_Description of the task_:
The expected output is each line from the one containing "Instruction: Click the Gegenkonto" to the last line of the data below, set down exactly, minus the pictures.
===== Task inputs
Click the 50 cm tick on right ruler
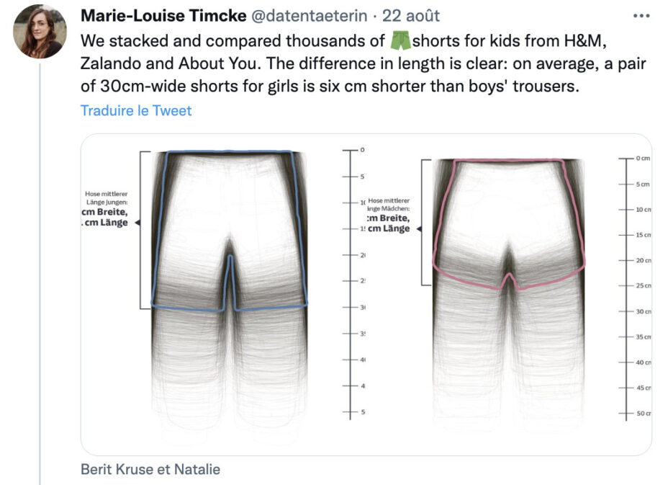668x485 pixels. tap(635, 414)
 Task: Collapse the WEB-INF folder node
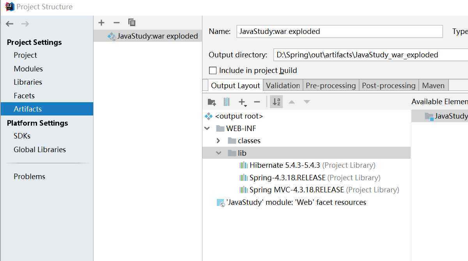click(207, 128)
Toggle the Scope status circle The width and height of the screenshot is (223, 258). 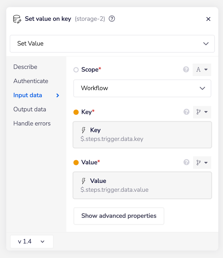click(x=76, y=70)
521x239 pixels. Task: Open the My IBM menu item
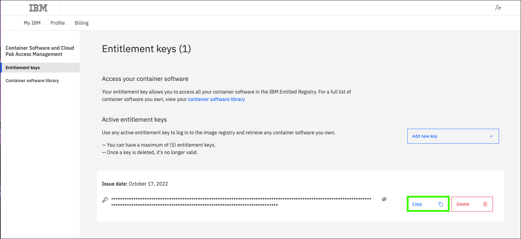pos(32,23)
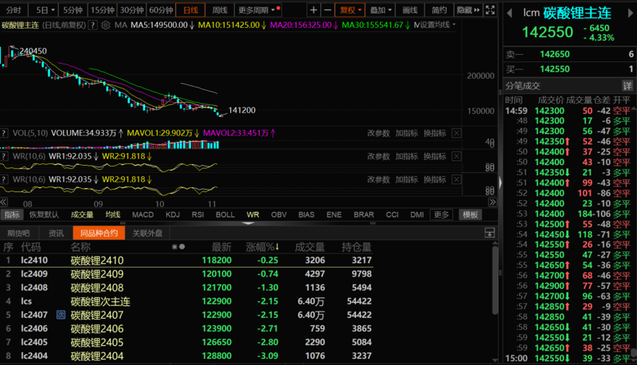The width and height of the screenshot is (637, 365).
Task: Click the zoom in plus icon
Action: [x=315, y=10]

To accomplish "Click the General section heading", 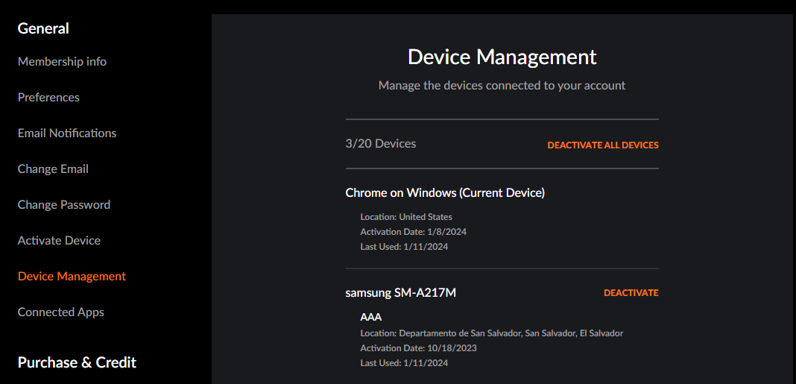I will coord(43,28).
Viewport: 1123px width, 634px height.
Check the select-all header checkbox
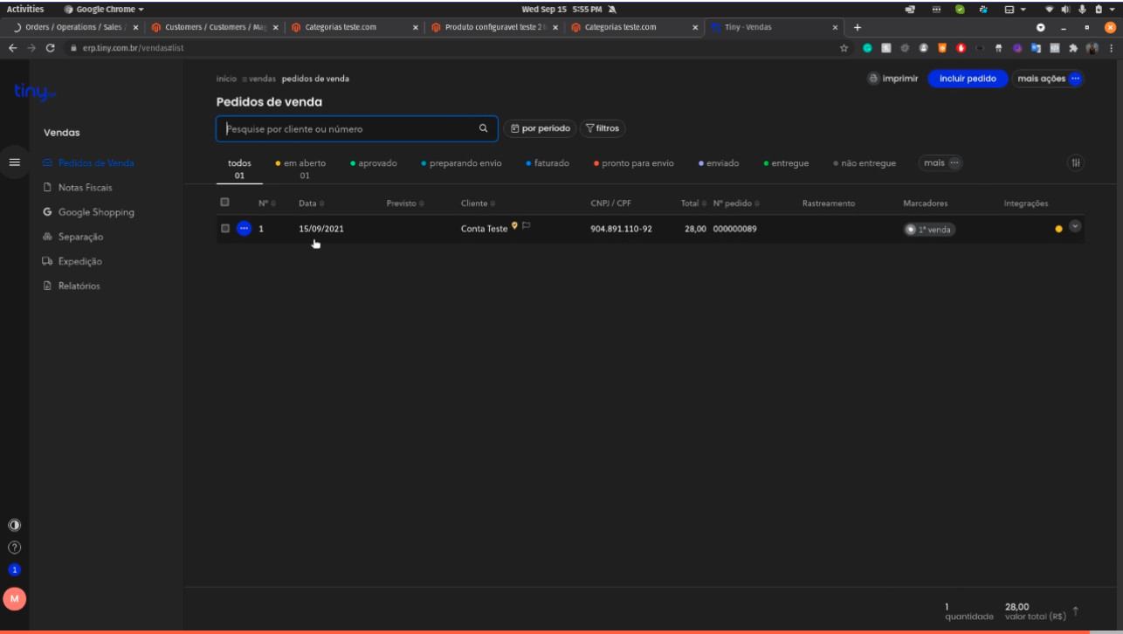pos(224,203)

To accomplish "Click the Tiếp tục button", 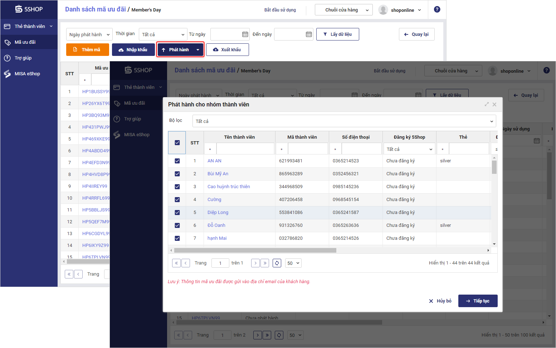I will (x=478, y=301).
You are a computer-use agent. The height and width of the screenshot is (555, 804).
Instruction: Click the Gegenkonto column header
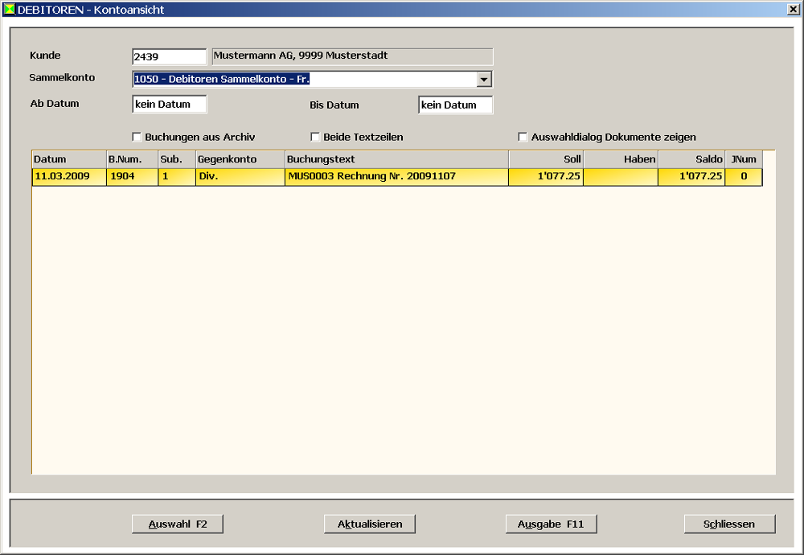240,159
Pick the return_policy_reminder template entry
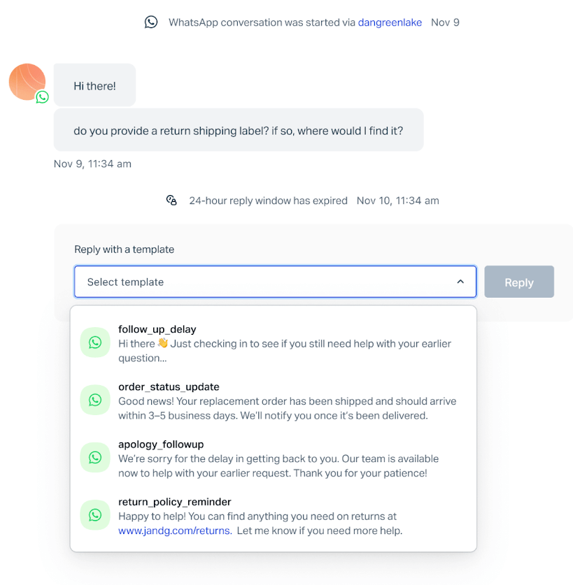This screenshot has height=585, width=573. pyautogui.click(x=273, y=516)
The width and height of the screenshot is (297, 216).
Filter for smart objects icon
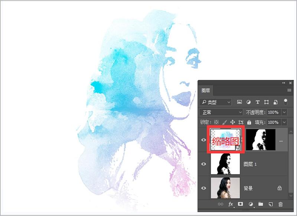pos(275,102)
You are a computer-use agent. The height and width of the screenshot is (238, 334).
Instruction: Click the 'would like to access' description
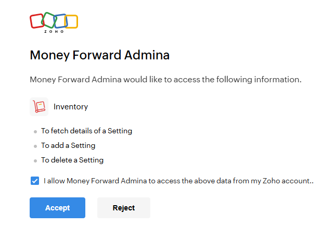coord(165,80)
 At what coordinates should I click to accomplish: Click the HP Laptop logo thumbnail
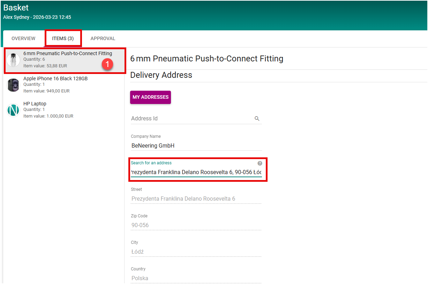pos(13,110)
==========
_Solution to the problem_:
Instruction: Click the Gegenkonto column header
240,159
Pick the return_policy_reminder template entry
This screenshot has height=585, width=573. pyautogui.click(x=273, y=516)
The width and height of the screenshot is (297, 216).
Filter for smart objects icon
pos(275,102)
You are a computer-use agent. The height and width of the screenshot is (238, 334).
Instruction: Click the 'would like to access' description
coord(165,80)
 At what coordinates should I click to accomplish: Click the HP Laptop logo thumbnail
pos(13,110)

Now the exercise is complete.